As with the movie reviewed above, Suicide Squad is far from a morally black-and-white tale. And yet...I found this to be a much more redemptive story than Captain Fantastic. Many of these characters have something they regret and something (or someone) for whom they would truly give up everything. A particularly tragic moment happens when the villain Enchantress (yes, the villains have to fight a villain) casts a spell that gives many of these characters a split-second look at what their hearts really desire. What each of them sees isn't money or fame; it is reunion with family, redemption from sin, or a simple, loving life.

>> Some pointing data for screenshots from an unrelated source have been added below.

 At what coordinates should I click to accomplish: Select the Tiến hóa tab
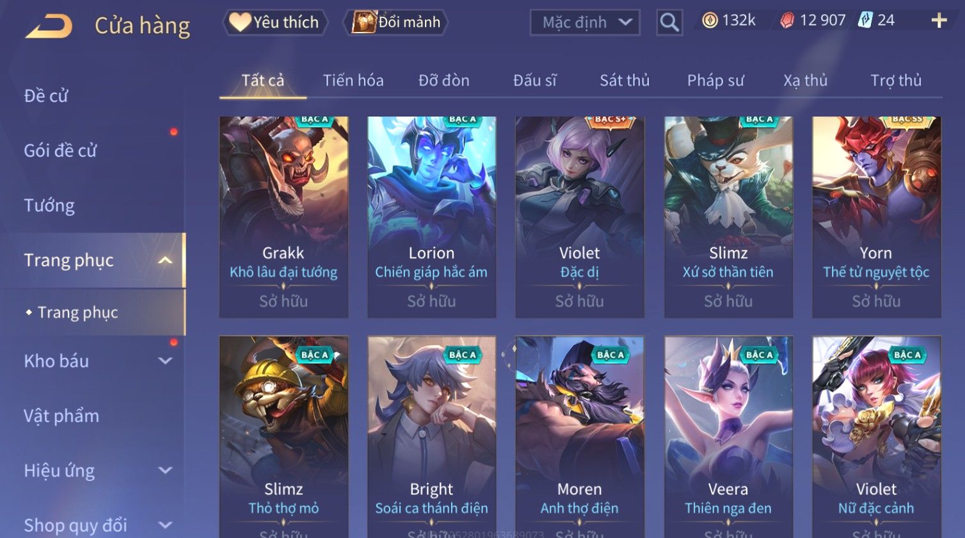353,80
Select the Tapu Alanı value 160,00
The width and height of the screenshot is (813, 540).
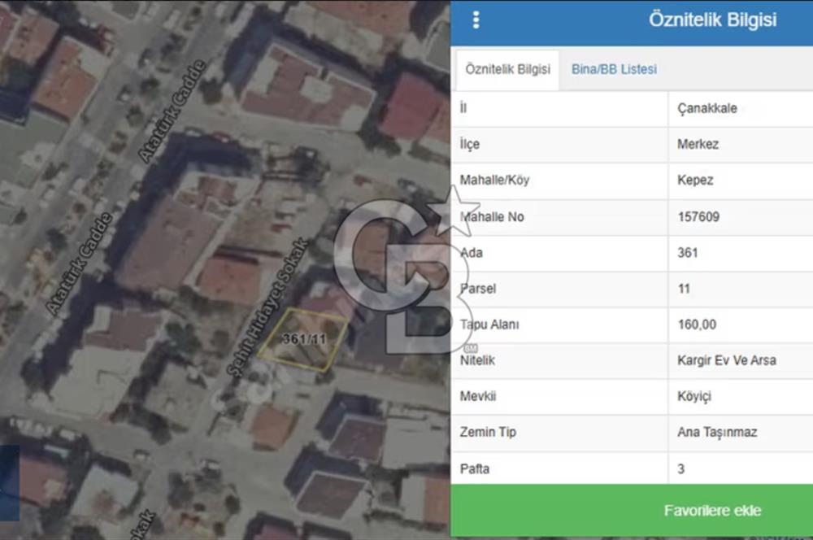pyautogui.click(x=696, y=324)
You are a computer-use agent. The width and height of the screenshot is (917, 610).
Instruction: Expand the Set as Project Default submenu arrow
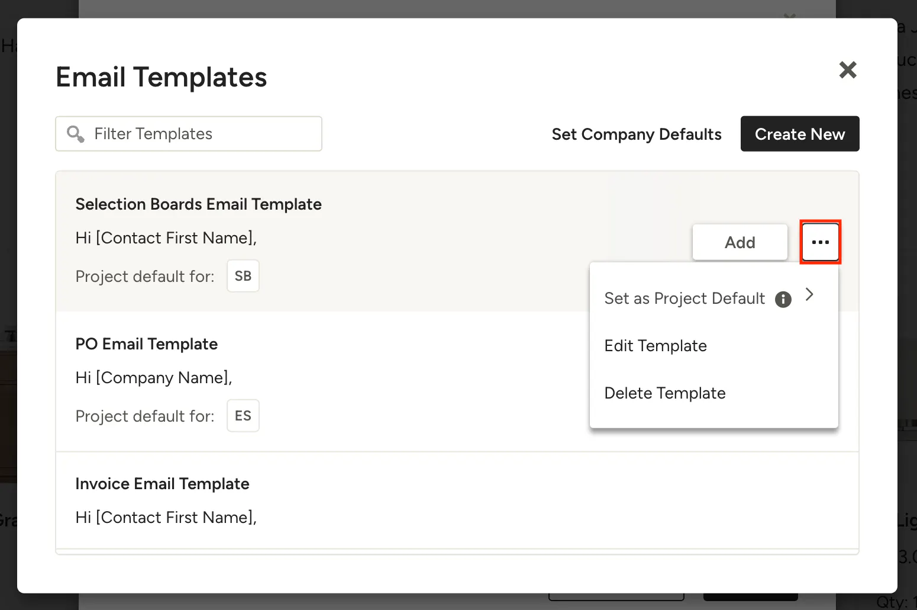point(809,294)
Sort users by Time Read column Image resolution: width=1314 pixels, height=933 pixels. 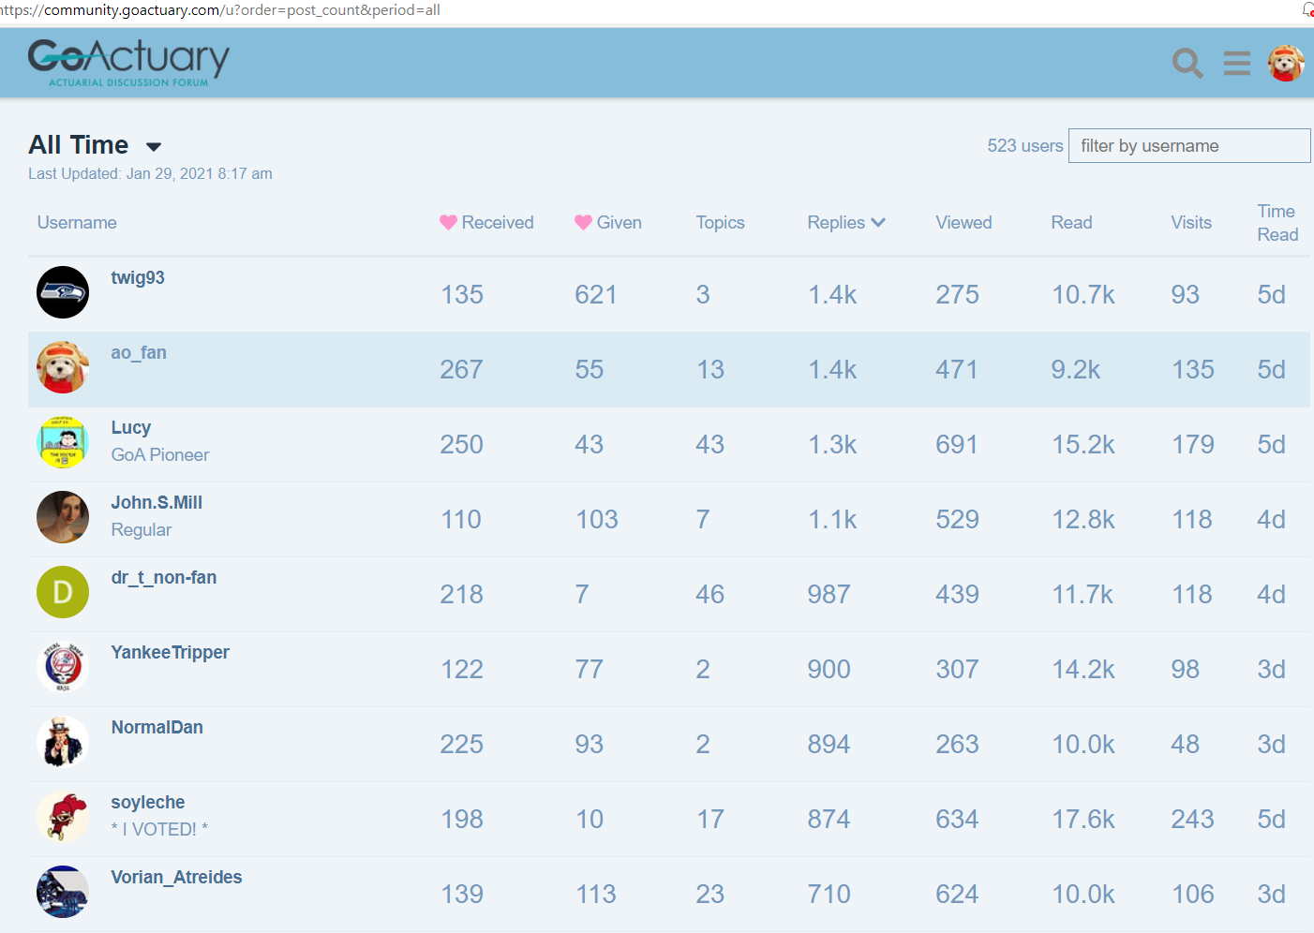click(x=1277, y=223)
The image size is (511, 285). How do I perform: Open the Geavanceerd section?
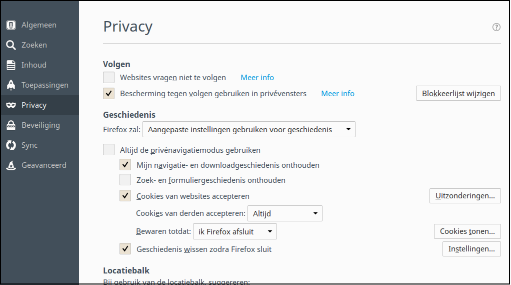coord(44,165)
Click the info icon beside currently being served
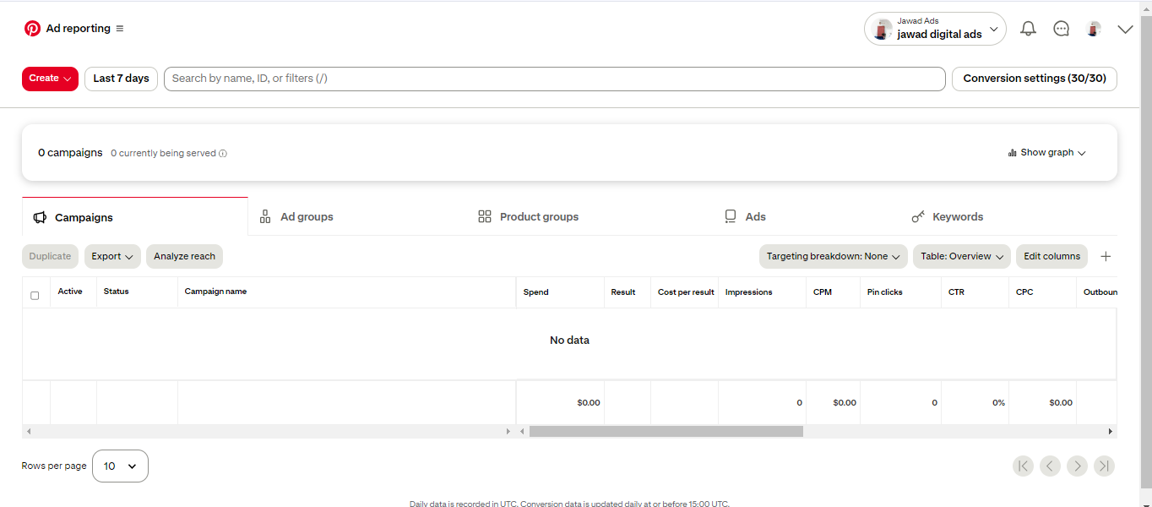Image resolution: width=1152 pixels, height=507 pixels. [223, 154]
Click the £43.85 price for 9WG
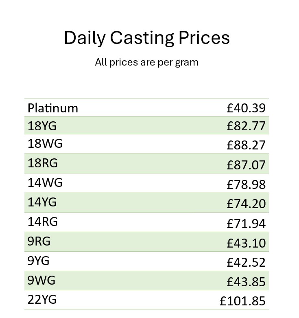Image resolution: width=299 pixels, height=318 pixels. (x=246, y=282)
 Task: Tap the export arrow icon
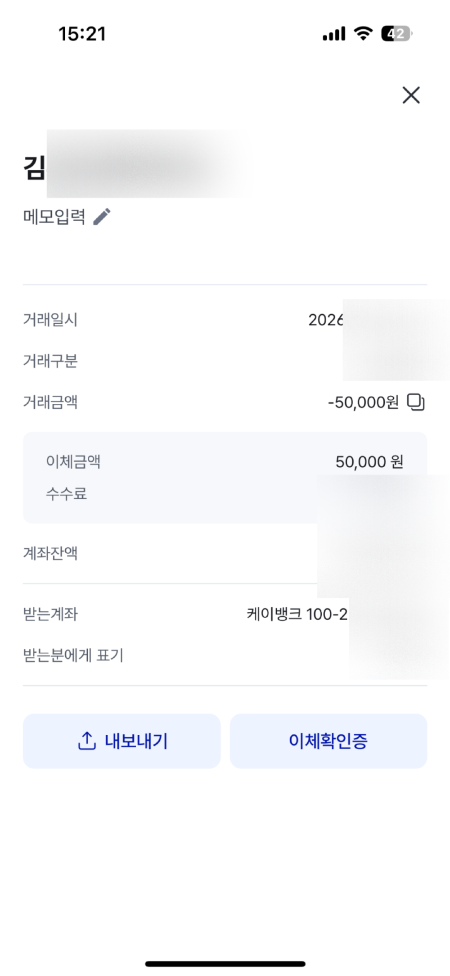pyautogui.click(x=87, y=741)
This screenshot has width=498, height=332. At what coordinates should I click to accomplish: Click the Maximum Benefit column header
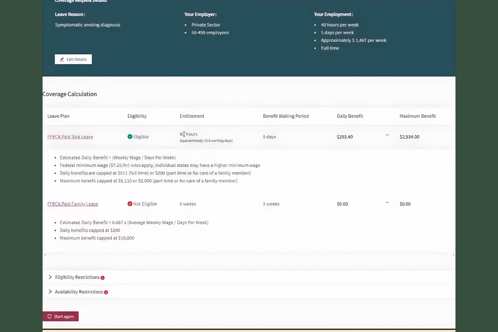[418, 116]
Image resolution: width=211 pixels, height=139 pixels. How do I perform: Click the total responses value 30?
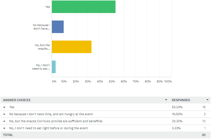point(203,135)

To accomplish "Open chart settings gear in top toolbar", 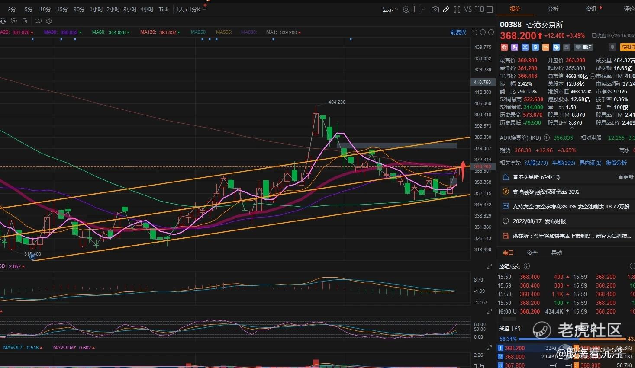I will coord(406,9).
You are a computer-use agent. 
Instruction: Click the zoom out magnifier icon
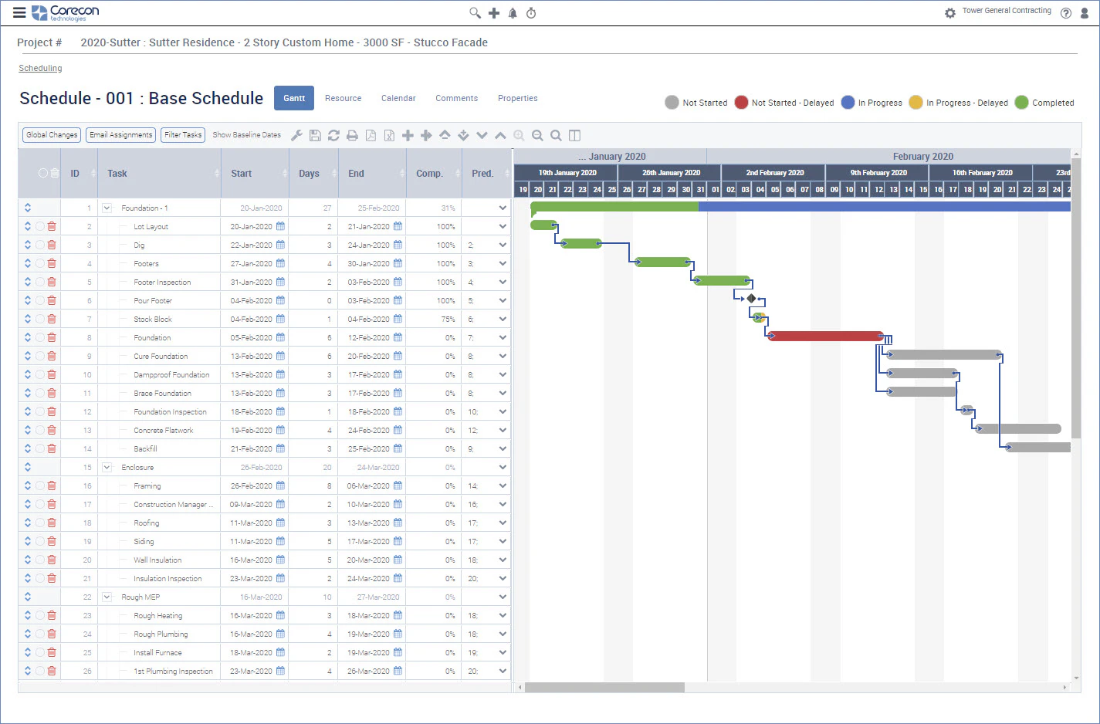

Hollywood tells us to cheer for the bad guys because they are cool and misunderstood. To laugh at their quips and one-liners. But beyond that, and far from celebrating them as heroes, I appreciate that this movie showed that all actions have consequences and redemption is always possible. One character spares the life of a fellow outlaw even though he knows that doing so will cost him his own chance at freedom. Another lays down his own life to save countless others. And when the world has been saved and the Squad must return to prison they accept (for the most part) that their heroic actions were not enough to atone for their past sins, and that they must each still serve their time. 

Suicide Squad is messy and loud and frantic. It's not a great movie plot-wise; one reviewer compared it to a video game: meet your character, pick their outfit and weapon, defeat the boss, repeat. And it's not going to win any morality-tale-of-the-year award or have clips used during a Sunday School lesson. But I enjoyed it more than I anticipated, and appreciated the humanity it brought to some very broken characters; characters that could easily have been as flat as the pages from which they originated.